The role of thyroid hormone and in cone cell development
The sprawling red, orange, and yellow trees on Yale’s campus in the Fall are a treat to our visual senses, thanks to the photoreceptor cells in our eyes known as cones. The six million cone cells in the retina of a normal human eye, responsible for our color vision, are what allow us to take in the beauties of autumn. Our color vision is so central to our daily lives, but the specifics of how and when this system develops remains a mystery.
The Johnston lab at Johns Hopkins University has found a new way to tackle these important questions about our eye—by growing human retinal organoids from scratch in order to model the light-sensitive layer in the eye called the retina. Their model system allows them to study color vision and its development within the womb. By replicating the development of a human’s color vision in the womb and establishing a role for thyroid hormone in the development of the eye, they plan to apply their research towards better understanding eye diseases.

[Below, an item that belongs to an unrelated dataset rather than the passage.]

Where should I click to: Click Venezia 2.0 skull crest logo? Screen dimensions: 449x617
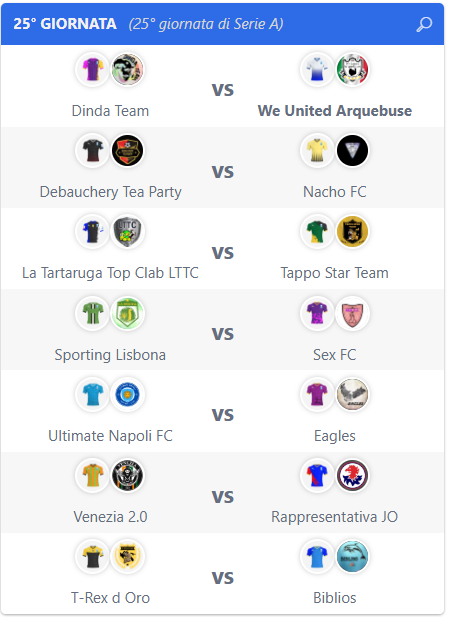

The main goal of the Johnston lab’s recent study was to determine when and how the three types of color-sensing cone cells—red, blue and green—were made in the retina. However, prior research had yet to find a model that translated directly to the human body. Human organoid technology, which Professor Robert Johnston first learned about at a conference several years ago, became their hope to better understand photoreceptor development in the eye.
Lead author on the study Kiara Eldred added a series of different signals to pluripotent embryonic stem cells—cells in the body that are able to develop into other specific cell types—and induced them to become human retinal tissue. After 40 days, they removed all the inducing signals and allowed the organoids to grow on their own set path in media. Over the course of nine months, these retinal organoids became small pieces of tissue that resembled and behaved like real human retina tissue.
Based on prior animal research showing that thyroid hormone receptor was important in the development of characteristics of the cone cells, the researchers hypothesized that the thyroid hormone would similarly play a role in cone cell development in humans. Eldred grew the retinoids for a full year, picked the tissues out at different timepoints along the way, and took pictures of what cells were there to determine when cone types developed. They verified that the organoids were a good model system because it showed what was expected in fetal development—that blue photoreceptor cells develop first, followed by the red and green cells.
Genes that degrade the thyroid hormone were found to be expressed early in development of the retinal organoids, giving rise to blue cells, while other genes that activate thyroid hormone were expressed later to give red and green cells. In essence, they learned that the retina itself controlled levels of thyroid hormone, and that the increase in thyroid hormone levels determined the trajectory of cone cell development in the eye.
The study was a tedious process. Eldred had to carefully grow these organoids under the right conditions for a full year, all without antibiotics, making them exceptionally vulnerable to infection and contamination. Just as nurturing the growth of a baby during pregnancy takes the right personal care and complex natural combination of hormones, nutrients, and conditions within the womb over a full nine months, growing these retinal organoids from scratch was a challenge. In fact, this was the hardest part of the research because it was the first time anyone has used organoids to work on mechanisms of human eye development.
“What I’m proud of with this project is that this system grows on its own, so when you perturb it, it gives you a very good idea of what’s happening in real humans, because you can’t do experiments on humans,” Johnston said.
The lab next wants to investigate what mechanism controls thyroid hormone levels within the retina. Understanding this may lead them a step closer to being able to restore color vision to people who are colorblind and who lack these photoreceptors. They are collaborating with others at Johns Hopkins University to deliver these organoid-based cell types into humans and hope to be able to deliver different types of photoreceptors to particular parts of the eye that may lack them. Their retinal organoids may just be the first step to understanding and eventually controlling one of the most unique functions of the human eye—color vision.